**Exercise instructions**: Starting at the line that contains "You are a computer-use", output each line exactly as written through the end of the listing below, but leave out the pictures.
*** Data listing Section Begins ***
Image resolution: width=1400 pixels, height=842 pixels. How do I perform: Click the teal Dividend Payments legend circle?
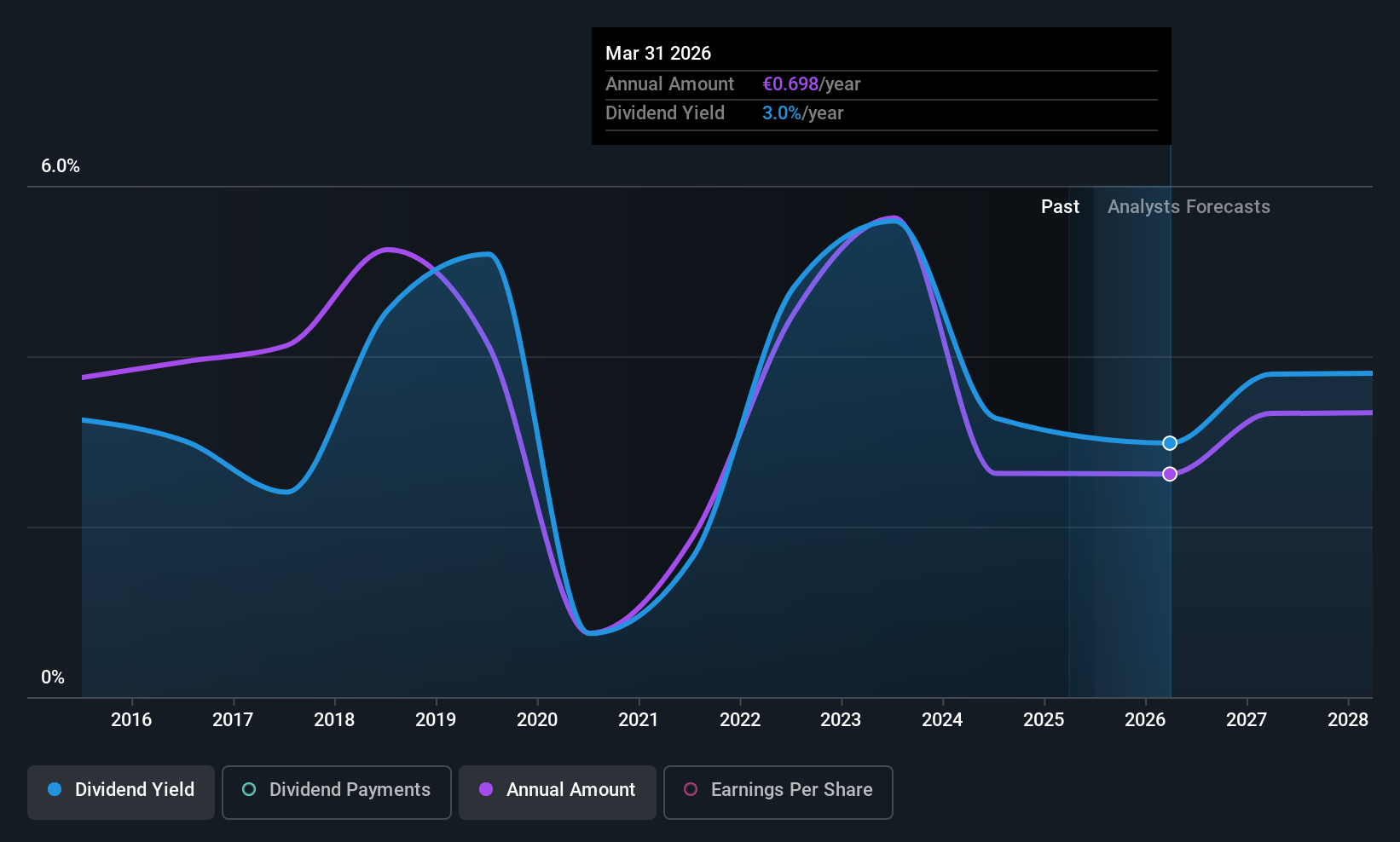pos(249,789)
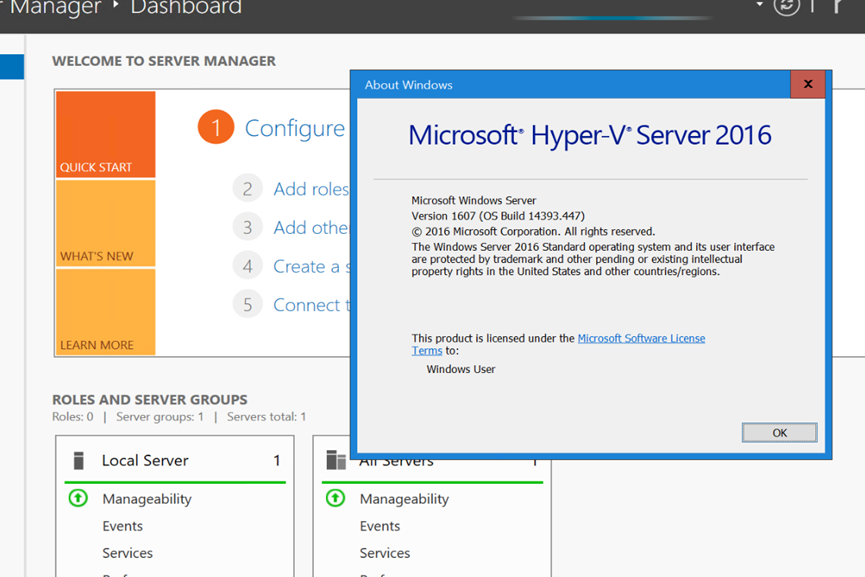The width and height of the screenshot is (865, 577).
Task: Click the Local Server tile icon
Action: pos(79,461)
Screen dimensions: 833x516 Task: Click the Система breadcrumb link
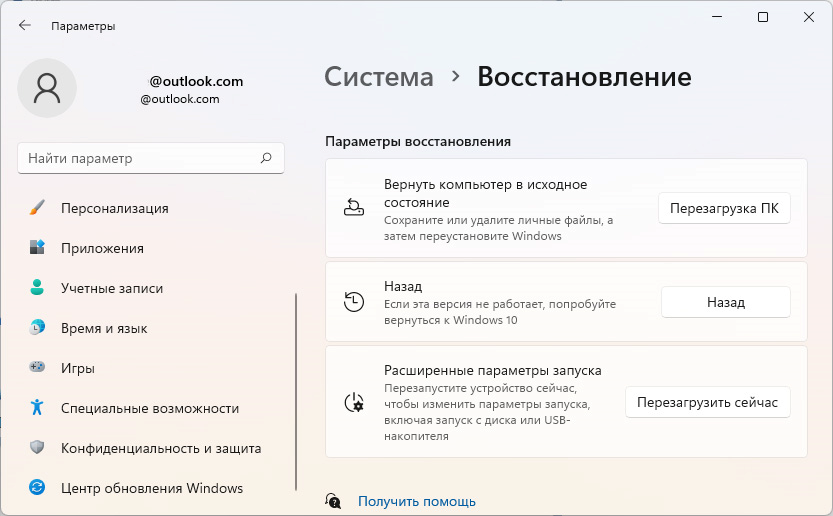click(x=379, y=77)
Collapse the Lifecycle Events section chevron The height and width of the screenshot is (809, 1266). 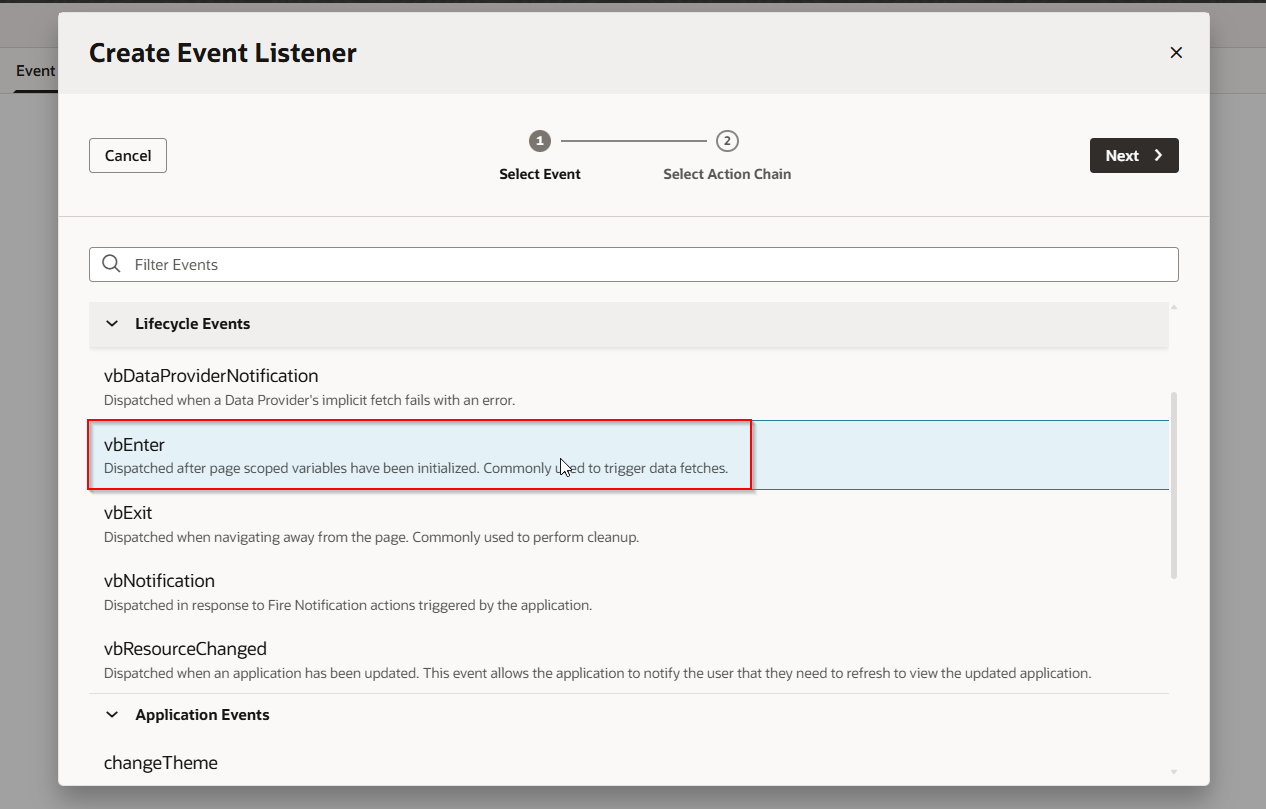click(x=112, y=324)
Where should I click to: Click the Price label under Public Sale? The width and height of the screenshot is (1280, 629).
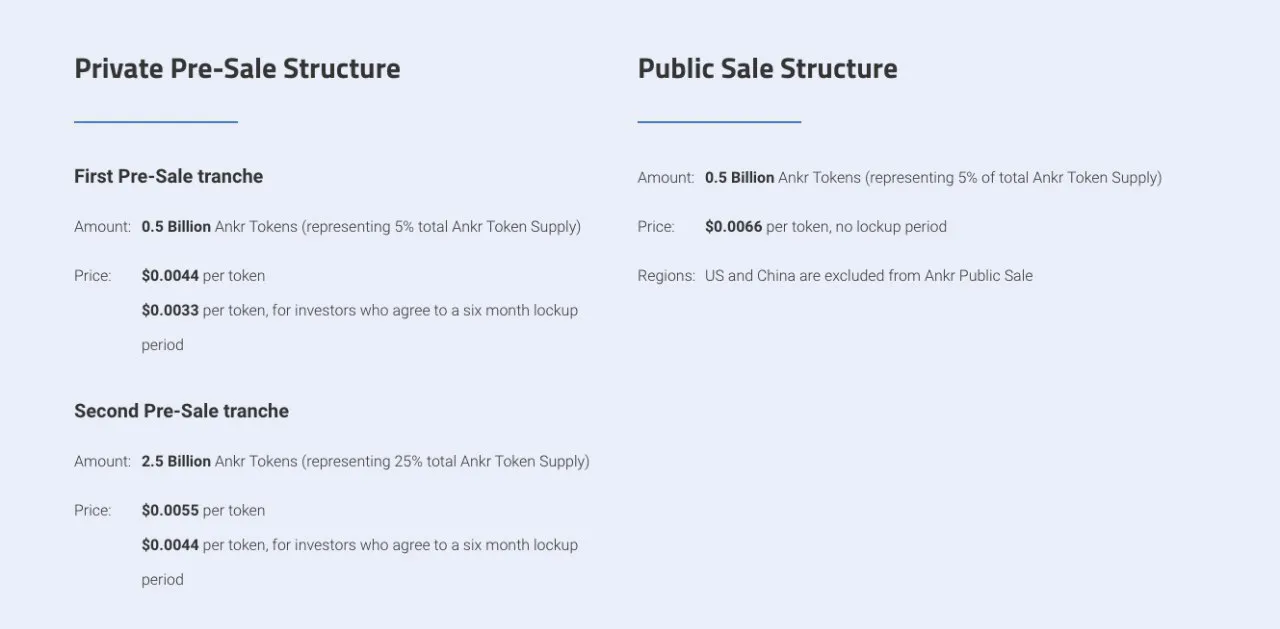pos(656,227)
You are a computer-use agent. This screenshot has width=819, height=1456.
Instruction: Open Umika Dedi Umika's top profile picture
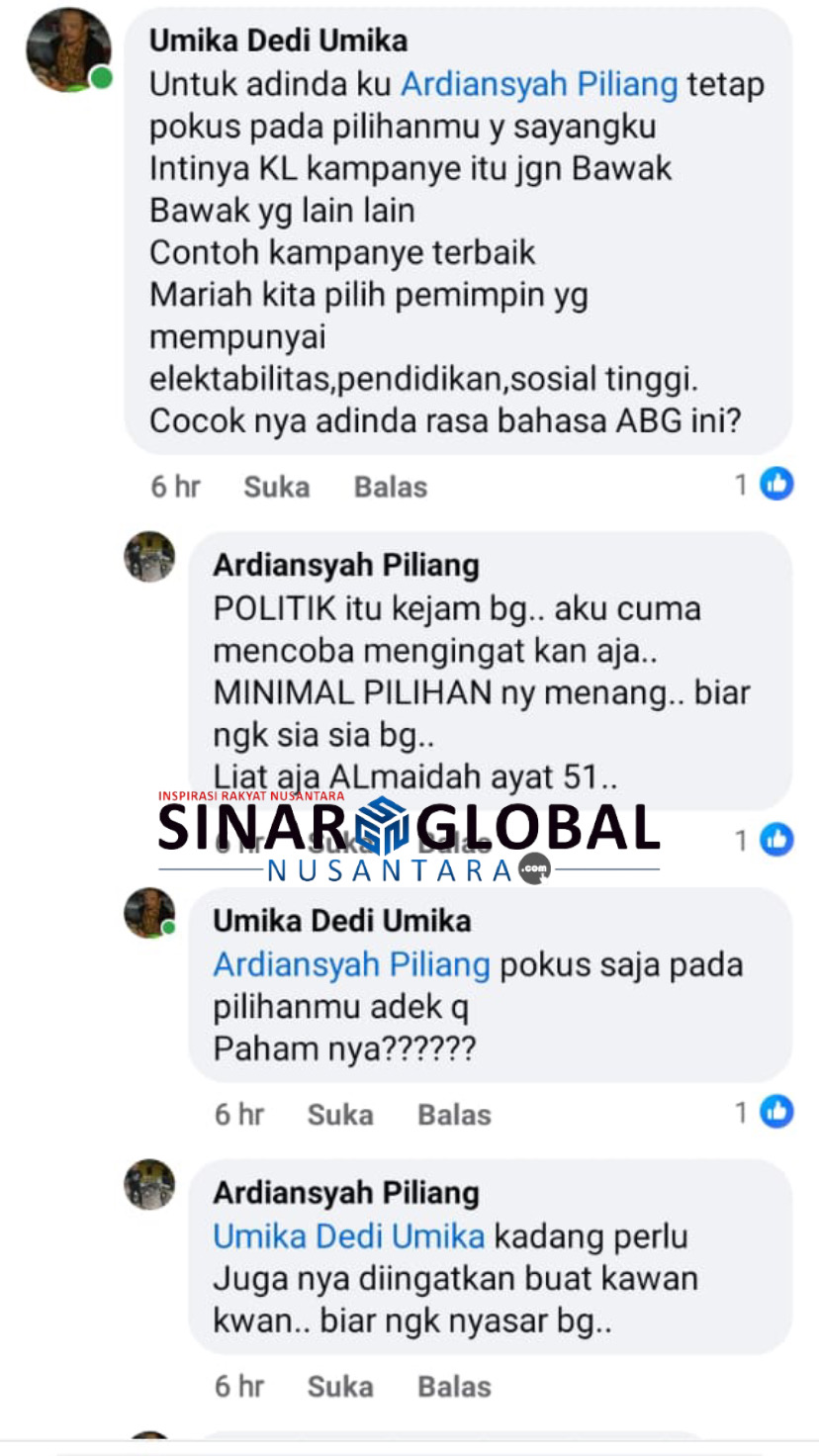tap(68, 49)
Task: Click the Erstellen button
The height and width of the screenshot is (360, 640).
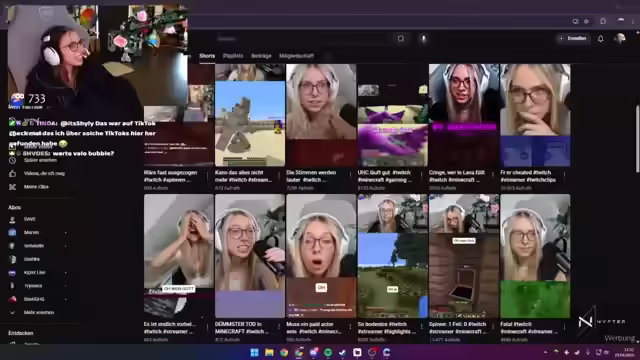Action: (x=573, y=38)
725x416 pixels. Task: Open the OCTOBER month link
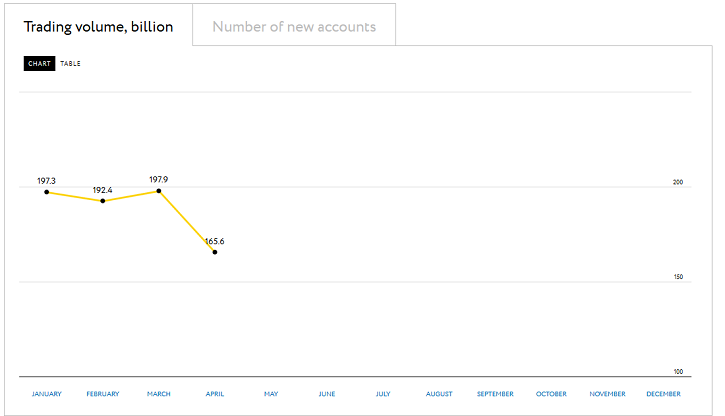(551, 394)
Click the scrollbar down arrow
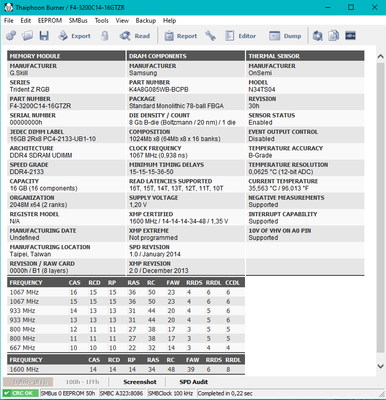 click(381, 366)
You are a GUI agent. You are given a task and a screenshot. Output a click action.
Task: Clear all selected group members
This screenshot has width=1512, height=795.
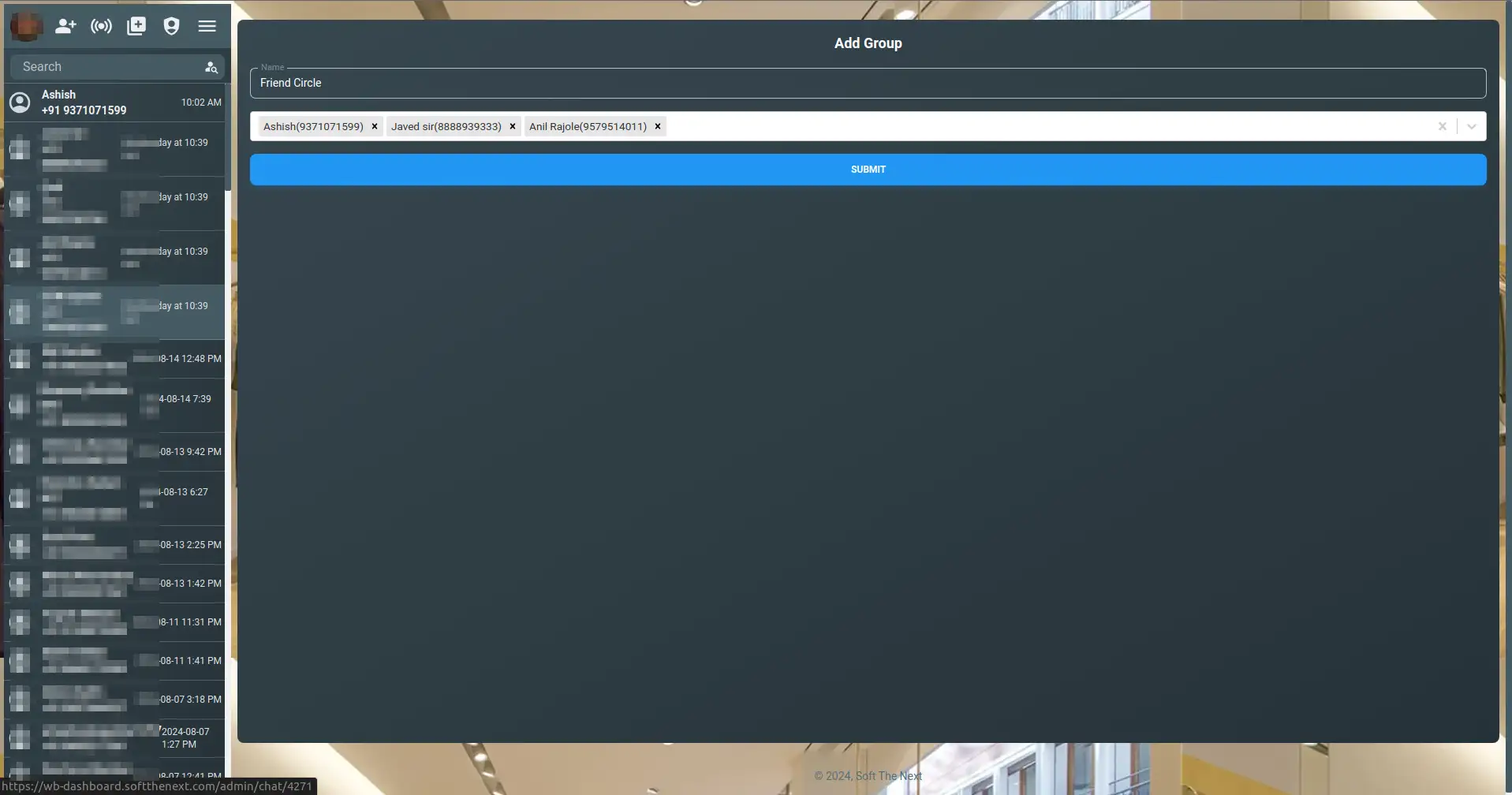tap(1442, 126)
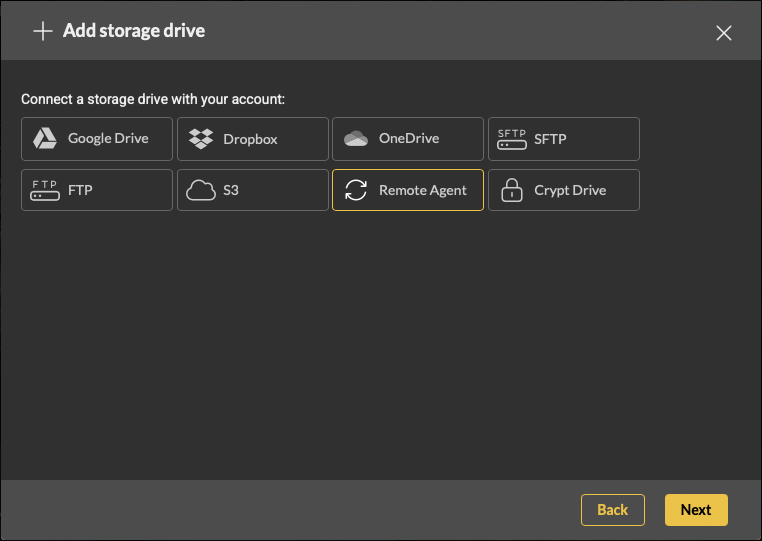
Task: Choose the FTP text label
Action: (x=80, y=190)
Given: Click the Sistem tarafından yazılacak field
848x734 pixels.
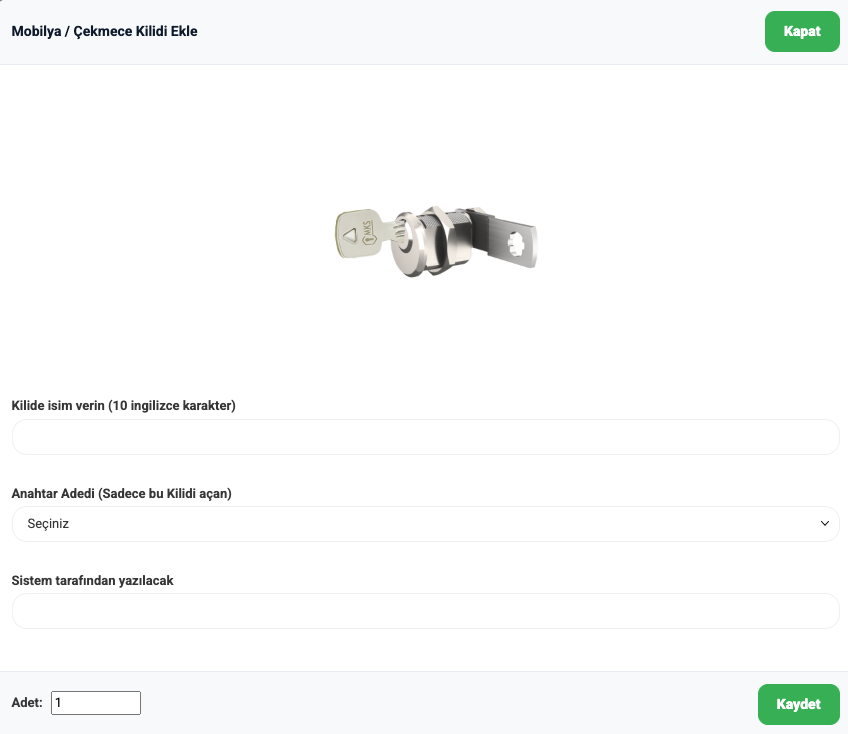Looking at the screenshot, I should pos(425,611).
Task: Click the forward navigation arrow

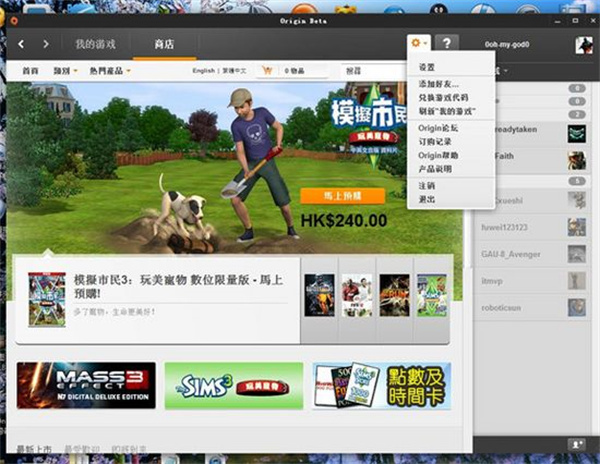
*** Data listing Section Ends ***
**Exercise output**:
You are a computer-use agent. This screenshot has width=819, height=1456.
Instruction: Open Umika Dedi Umika's top profile picture
tap(68, 49)
Task: Click the Erstellen button
The height and width of the screenshot is (360, 640).
Action: (x=573, y=38)
725x416 pixels. Task: Open the OCTOBER month link
(551, 394)
Click the scrollbar down arrow
 click(381, 366)
You are a GUI agent. You are given a task and a screenshot. Output a click action.
Task: Clear all selected group members
This screenshot has width=1512, height=795.
tap(1442, 126)
Task: Choose the FTP text label
Action: (x=80, y=190)
Given: Click the Sistem tarafından yazılacak field
848x734 pixels.
Looking at the screenshot, I should pos(425,611).
Task: Click the forward navigation arrow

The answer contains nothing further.